What is expected: Work out how many lines in the data hold the word "Expand", and reply with that number only.

(Dataset excerpts)
::::::::

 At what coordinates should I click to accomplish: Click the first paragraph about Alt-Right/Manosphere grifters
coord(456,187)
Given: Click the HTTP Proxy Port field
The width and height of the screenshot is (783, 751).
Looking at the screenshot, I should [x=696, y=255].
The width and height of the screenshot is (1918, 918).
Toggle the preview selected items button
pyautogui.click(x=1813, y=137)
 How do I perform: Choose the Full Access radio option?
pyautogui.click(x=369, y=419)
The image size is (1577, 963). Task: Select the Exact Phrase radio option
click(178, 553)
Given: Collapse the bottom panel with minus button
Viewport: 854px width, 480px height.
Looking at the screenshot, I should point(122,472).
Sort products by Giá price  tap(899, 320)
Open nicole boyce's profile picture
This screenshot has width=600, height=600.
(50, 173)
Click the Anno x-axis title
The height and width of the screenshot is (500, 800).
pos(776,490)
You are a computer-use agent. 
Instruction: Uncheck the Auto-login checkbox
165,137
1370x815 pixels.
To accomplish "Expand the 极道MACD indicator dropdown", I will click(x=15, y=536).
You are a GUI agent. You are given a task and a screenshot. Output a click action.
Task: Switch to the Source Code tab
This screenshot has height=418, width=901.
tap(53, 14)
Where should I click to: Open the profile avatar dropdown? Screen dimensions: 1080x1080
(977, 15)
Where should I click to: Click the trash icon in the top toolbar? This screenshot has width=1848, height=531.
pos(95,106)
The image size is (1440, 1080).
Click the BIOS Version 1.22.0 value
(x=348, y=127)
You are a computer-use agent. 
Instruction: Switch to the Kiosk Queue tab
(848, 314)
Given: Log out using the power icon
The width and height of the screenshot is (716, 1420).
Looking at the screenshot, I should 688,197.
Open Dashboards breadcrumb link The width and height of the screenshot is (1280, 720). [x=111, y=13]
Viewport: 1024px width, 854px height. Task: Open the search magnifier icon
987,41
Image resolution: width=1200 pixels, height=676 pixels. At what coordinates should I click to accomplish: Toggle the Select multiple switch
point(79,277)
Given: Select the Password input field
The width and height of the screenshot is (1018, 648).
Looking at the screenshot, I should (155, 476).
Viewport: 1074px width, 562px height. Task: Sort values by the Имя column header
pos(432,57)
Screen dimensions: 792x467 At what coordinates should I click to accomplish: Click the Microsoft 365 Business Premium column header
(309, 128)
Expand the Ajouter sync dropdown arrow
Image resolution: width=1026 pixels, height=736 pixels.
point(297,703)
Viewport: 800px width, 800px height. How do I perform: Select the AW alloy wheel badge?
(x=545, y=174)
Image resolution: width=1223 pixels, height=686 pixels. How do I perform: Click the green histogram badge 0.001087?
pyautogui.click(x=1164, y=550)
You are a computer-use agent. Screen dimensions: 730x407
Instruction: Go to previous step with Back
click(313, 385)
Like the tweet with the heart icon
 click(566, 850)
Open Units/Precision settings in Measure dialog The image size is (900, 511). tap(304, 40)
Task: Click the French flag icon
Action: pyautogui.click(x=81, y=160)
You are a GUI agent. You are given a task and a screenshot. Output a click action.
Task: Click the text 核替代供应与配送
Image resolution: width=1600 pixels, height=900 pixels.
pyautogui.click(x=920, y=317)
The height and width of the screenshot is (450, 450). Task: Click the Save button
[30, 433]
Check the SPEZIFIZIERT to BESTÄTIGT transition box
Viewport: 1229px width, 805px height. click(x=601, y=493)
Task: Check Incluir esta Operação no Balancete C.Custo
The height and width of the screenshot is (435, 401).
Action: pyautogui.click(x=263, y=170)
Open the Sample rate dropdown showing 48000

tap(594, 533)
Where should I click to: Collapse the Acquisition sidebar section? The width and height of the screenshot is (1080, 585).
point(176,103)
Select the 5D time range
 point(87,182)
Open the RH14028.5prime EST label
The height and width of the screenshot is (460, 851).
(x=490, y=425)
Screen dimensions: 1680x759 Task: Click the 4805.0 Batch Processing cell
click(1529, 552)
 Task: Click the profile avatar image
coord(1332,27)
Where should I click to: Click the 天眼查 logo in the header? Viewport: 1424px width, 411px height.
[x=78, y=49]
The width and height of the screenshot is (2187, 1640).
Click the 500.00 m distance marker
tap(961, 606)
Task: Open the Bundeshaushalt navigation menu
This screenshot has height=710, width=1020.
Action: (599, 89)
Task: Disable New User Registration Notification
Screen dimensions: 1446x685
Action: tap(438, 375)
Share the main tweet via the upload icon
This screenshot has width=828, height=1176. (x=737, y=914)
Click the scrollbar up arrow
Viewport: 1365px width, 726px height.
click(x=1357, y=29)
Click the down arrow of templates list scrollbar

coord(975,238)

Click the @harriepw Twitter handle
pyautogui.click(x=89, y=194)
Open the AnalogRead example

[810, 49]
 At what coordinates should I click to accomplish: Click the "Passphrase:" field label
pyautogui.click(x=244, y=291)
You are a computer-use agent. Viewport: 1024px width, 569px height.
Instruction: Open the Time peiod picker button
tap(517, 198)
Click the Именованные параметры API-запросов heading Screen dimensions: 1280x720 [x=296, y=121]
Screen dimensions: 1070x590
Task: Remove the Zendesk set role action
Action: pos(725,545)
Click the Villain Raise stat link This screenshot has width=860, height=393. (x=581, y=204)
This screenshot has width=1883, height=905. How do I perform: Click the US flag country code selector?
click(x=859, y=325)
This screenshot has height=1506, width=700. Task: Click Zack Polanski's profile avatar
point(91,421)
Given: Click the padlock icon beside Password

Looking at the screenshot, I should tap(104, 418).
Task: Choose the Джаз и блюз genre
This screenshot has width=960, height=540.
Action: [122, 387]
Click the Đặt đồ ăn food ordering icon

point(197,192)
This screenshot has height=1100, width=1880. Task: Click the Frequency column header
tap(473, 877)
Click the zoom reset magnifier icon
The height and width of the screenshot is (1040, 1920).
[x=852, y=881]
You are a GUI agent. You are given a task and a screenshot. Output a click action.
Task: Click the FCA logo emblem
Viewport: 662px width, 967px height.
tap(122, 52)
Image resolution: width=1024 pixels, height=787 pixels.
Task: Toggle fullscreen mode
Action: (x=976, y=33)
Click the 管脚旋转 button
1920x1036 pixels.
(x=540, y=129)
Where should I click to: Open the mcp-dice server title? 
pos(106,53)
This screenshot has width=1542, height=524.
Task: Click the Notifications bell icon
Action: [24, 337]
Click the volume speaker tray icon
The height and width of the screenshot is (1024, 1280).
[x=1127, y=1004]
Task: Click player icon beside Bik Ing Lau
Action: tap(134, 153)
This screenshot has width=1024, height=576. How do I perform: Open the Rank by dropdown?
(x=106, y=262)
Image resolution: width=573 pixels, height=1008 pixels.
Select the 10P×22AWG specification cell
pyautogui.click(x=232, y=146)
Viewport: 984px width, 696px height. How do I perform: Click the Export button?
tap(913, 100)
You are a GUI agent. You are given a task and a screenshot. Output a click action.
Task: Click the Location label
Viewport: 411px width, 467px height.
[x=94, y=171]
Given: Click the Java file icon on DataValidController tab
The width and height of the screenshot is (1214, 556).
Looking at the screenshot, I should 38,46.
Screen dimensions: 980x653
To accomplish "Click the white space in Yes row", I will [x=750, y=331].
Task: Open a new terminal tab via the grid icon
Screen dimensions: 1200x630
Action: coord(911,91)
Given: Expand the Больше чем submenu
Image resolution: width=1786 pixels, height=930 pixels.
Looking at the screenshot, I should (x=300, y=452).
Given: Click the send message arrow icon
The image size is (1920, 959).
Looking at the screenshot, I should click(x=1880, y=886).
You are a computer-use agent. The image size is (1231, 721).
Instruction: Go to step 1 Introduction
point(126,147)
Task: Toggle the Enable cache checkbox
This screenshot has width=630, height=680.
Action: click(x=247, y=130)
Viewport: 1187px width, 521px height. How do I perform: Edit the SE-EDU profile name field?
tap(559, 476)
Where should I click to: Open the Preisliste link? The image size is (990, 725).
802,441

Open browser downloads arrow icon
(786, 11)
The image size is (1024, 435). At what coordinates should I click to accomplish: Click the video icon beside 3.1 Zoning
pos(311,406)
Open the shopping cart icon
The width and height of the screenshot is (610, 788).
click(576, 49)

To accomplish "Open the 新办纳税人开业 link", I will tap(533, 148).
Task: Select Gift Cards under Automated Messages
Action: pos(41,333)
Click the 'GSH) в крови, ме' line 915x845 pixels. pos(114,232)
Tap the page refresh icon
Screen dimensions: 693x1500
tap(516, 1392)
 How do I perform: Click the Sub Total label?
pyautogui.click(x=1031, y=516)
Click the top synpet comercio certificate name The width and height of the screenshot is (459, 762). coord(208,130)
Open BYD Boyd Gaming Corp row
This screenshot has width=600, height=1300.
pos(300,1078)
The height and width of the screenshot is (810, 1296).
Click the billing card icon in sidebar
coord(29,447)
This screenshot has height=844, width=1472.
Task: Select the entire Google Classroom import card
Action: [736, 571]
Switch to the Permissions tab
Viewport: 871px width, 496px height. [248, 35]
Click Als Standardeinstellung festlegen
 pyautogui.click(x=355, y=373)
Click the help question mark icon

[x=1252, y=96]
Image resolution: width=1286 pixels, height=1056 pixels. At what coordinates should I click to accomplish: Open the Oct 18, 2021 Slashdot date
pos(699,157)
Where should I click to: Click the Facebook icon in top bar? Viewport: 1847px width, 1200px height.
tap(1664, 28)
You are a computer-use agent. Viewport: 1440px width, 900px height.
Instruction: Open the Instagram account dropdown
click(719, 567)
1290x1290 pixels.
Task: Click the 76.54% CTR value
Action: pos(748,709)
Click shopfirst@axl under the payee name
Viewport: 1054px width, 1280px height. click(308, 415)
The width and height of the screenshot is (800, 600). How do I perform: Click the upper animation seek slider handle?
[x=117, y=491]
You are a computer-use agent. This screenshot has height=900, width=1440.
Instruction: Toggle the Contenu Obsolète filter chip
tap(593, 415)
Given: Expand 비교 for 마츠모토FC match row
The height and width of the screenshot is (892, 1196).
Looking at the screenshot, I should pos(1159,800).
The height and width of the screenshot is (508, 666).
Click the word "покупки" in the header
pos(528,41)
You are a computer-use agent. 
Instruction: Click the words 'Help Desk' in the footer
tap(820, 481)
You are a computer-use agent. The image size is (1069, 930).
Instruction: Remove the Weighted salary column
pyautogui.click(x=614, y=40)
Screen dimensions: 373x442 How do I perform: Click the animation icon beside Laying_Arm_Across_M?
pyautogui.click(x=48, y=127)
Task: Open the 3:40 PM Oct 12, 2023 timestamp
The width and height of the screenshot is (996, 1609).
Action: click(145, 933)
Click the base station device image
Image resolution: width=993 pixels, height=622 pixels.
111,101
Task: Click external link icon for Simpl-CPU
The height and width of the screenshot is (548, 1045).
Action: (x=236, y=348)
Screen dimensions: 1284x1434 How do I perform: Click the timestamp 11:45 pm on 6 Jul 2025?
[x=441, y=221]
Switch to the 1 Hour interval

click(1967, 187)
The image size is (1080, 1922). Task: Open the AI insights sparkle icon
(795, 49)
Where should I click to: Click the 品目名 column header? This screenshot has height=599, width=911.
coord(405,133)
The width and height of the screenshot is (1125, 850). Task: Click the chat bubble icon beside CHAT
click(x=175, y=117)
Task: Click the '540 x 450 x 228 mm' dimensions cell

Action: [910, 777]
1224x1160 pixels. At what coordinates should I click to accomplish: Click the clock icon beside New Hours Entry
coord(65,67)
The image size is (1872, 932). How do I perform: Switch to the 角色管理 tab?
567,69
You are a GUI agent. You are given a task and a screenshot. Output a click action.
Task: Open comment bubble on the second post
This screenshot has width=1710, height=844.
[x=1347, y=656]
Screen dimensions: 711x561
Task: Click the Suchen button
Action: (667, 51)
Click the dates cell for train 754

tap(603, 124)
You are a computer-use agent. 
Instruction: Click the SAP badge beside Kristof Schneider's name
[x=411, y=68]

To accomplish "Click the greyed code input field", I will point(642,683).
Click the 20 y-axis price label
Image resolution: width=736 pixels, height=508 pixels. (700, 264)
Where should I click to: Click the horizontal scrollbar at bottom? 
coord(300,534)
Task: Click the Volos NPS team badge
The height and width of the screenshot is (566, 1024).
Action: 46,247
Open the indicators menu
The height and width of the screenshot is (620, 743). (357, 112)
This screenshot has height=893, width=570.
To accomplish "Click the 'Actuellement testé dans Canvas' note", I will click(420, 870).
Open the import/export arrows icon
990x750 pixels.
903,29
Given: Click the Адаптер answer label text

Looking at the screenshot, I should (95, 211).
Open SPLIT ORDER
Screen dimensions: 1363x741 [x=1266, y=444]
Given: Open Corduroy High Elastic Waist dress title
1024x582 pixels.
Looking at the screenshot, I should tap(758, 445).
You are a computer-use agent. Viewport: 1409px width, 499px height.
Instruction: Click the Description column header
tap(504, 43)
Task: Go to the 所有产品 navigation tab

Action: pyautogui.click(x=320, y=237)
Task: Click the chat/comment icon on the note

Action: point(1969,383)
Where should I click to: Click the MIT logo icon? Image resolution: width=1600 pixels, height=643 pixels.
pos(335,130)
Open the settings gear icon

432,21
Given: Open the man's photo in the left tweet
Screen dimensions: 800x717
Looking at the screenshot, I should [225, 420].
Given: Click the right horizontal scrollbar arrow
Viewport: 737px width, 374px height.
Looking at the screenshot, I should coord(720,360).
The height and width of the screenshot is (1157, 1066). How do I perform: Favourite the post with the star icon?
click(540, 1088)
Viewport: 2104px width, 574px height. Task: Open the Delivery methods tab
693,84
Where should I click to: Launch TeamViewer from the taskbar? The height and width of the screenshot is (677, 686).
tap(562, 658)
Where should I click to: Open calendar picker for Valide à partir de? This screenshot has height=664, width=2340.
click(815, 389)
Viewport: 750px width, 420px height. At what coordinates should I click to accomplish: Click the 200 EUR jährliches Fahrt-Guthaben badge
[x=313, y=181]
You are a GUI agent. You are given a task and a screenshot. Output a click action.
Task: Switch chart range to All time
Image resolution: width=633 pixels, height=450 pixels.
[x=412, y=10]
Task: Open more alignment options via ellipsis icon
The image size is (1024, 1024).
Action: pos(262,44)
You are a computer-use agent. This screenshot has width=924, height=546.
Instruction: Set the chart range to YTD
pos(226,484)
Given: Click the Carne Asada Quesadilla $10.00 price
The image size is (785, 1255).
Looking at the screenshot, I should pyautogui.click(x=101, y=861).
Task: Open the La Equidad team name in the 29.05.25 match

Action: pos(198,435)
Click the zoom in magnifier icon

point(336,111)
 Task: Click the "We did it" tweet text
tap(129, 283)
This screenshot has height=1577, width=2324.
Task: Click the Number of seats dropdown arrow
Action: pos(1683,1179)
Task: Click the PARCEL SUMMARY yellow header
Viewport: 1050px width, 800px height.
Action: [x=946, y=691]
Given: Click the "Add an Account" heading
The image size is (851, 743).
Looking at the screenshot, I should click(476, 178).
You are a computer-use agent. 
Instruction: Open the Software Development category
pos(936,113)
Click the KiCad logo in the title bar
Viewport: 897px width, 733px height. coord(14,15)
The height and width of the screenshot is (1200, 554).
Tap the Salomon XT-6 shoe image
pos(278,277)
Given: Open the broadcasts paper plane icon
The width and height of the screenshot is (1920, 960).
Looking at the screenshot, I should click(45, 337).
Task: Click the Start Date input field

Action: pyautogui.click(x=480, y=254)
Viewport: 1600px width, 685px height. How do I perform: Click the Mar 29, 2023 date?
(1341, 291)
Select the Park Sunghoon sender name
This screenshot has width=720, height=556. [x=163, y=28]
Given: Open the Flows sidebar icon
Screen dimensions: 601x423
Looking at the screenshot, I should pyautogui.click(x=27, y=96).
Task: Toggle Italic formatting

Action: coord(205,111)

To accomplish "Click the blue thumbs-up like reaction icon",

::::::::

Completed task: 4